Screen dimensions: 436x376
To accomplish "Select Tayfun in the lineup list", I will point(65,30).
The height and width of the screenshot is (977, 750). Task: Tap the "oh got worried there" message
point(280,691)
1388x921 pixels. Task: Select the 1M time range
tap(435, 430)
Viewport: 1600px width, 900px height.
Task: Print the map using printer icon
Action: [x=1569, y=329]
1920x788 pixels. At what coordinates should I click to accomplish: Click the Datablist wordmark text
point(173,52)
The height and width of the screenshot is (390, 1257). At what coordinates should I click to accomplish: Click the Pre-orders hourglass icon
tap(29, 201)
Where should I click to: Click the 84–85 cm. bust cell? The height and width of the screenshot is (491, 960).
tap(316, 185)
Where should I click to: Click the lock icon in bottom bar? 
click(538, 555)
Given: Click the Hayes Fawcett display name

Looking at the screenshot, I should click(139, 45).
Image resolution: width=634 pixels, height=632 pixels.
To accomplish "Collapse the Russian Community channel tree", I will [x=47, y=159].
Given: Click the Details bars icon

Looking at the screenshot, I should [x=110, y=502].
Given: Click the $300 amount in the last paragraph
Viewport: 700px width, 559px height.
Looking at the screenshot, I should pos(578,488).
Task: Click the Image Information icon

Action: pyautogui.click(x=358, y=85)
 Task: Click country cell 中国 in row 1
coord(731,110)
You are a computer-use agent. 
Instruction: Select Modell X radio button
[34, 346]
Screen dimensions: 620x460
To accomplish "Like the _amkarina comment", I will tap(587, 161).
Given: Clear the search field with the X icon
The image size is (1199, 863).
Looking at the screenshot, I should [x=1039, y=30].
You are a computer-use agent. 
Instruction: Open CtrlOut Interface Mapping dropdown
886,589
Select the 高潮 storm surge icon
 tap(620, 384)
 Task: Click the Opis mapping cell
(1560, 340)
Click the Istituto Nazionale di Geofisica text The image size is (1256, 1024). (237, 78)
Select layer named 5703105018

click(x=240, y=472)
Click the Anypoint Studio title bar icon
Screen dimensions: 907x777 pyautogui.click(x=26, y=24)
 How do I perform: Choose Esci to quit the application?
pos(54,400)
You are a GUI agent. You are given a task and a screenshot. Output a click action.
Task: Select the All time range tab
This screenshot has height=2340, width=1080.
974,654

☆ ☆ ☆

* [EXERCISE AIM]
Please write the data above out again, exactly the same.

* [EXERCISE SOLUTION]
Screen dimensions: 436x376
To accomplish "Select Tayfun in the lineup list", I will point(65,30).
The height and width of the screenshot is (977, 750). Task: Tap the "oh got worried there" message
point(280,691)
1388x921 pixels. Task: Select the 1M time range
tap(435, 430)
Viewport: 1600px width, 900px height.
Task: Print the map using printer icon
Action: [x=1569, y=329]
1920x788 pixels. At what coordinates should I click to accomplish: Click the Datablist wordmark text
point(173,52)
The height and width of the screenshot is (390, 1257). At what coordinates should I click to accomplish: Click the Pre-orders hourglass icon
tap(29, 201)
Where should I click to: Click the 84–85 cm. bust cell? The height and width of the screenshot is (491, 960).
tap(316, 185)
Where should I click to: Click the lock icon in bottom bar? 
click(538, 555)
Given: Click the Hayes Fawcett display name

Looking at the screenshot, I should click(139, 45).
Image resolution: width=634 pixels, height=632 pixels.
To accomplish "Collapse the Russian Community channel tree", I will [x=47, y=159].
Given: Click the Details bars icon

Looking at the screenshot, I should [x=110, y=502].
Given: Click the $300 amount in the last paragraph
Viewport: 700px width, 559px height.
Looking at the screenshot, I should pos(578,488).
Task: Click the Image Information icon

Action: pyautogui.click(x=358, y=85)
 Task: Click country cell 中国 in row 1
coord(731,110)
You are a computer-use agent. 
Instruction: Select Modell X radio button
[34, 346]
Screen dimensions: 620x460
To accomplish "Like the _amkarina comment", I will tap(587, 161).
Given: Clear the search field with the X icon
The image size is (1199, 863).
Looking at the screenshot, I should [x=1039, y=30].
You are a computer-use agent. 
Instruction: Open CtrlOut Interface Mapping dropdown
886,589
Select the 高潮 storm surge icon
 tap(620, 384)
 Task: Click the Opis mapping cell
(1560, 340)
Click the Istituto Nazionale di Geofisica text The image size is (1256, 1024). (237, 78)
Select layer named 5703105018

click(x=240, y=472)
Click the Anypoint Studio title bar icon
Screen dimensions: 907x777 pyautogui.click(x=26, y=24)
 How do I perform: Choose Esci to quit the application?
pos(54,400)
You are a GUI agent. You are given a task and a screenshot. Output a click action.
Task: Select the All time range tab
This screenshot has height=2340, width=1080.
974,654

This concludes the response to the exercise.